[Exercise material]

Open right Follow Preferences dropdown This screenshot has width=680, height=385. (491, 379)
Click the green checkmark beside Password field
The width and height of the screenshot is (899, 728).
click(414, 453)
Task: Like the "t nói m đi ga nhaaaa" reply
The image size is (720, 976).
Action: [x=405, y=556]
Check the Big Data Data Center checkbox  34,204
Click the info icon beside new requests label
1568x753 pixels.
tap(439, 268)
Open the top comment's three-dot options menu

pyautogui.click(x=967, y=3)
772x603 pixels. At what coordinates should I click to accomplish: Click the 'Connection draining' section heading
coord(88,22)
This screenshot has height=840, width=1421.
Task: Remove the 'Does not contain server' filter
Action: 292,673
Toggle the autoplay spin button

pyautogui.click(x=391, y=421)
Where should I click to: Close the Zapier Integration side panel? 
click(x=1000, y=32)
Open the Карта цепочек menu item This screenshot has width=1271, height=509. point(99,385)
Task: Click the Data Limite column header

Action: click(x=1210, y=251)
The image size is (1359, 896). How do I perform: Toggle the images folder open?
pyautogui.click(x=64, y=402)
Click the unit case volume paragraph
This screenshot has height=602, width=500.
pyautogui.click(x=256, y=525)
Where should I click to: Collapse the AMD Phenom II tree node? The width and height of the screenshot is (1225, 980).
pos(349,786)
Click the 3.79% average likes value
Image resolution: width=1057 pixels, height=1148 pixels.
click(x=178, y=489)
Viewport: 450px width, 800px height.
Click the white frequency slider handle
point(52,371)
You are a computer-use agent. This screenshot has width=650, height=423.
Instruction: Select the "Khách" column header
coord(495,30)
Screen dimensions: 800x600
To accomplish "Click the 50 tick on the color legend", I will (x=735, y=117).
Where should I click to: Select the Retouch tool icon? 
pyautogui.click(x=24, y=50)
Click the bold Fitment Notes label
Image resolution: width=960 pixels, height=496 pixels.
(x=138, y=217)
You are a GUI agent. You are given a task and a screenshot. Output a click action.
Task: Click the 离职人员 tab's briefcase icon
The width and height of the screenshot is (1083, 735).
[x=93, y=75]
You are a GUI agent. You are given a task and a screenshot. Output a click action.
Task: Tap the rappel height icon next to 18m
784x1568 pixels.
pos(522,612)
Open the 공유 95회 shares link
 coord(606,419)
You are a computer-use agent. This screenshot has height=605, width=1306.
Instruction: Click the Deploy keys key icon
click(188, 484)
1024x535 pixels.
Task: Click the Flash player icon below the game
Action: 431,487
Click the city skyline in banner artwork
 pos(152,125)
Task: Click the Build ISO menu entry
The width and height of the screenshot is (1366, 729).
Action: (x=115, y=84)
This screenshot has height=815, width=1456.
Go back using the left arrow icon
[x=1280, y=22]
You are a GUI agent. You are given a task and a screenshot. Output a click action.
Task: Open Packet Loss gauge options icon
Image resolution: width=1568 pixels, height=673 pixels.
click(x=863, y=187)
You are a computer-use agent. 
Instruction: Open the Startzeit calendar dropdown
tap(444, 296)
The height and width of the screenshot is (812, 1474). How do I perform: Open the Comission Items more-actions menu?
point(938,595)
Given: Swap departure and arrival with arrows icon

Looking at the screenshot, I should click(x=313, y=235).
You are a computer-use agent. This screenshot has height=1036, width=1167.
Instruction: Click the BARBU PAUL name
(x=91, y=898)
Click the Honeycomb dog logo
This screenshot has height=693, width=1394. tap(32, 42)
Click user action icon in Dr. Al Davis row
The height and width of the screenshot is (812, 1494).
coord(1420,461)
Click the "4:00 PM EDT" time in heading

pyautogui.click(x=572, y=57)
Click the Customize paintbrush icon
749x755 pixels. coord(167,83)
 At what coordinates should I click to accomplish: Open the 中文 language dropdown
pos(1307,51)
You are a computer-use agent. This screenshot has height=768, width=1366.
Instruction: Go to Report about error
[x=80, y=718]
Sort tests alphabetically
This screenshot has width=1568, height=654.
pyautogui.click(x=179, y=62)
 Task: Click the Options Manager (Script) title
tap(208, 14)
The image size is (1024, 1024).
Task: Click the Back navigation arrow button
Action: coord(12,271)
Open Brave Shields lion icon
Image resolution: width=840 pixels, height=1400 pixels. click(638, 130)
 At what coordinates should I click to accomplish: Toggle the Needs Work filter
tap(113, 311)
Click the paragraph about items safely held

[/Exercise material]

Print, without alteration, only the lines above between the one holding "Task: Tap the rappel height icon next to 18m" and the one holding "Task: Open Packet Loss gauge options icon", inclusive.

Task: Tap the rappel height icon next to 18m
784x1568 pixels.
pos(522,612)
Open the 공유 95회 shares link
 coord(606,419)
You are a computer-use agent. This screenshot has height=605, width=1306.
Instruction: Click the Deploy keys key icon
click(188, 484)
1024x535 pixels.
Task: Click the Flash player icon below the game
Action: 431,487
Click the city skyline in banner artwork
 pos(152,125)
Task: Click the Build ISO menu entry
The width and height of the screenshot is (1366, 729).
Action: (x=115, y=84)
This screenshot has height=815, width=1456.
Go back using the left arrow icon
[x=1280, y=22]
You are a GUI agent. You are given a task and a screenshot. Output a click action.
Task: Open Packet Loss gauge options icon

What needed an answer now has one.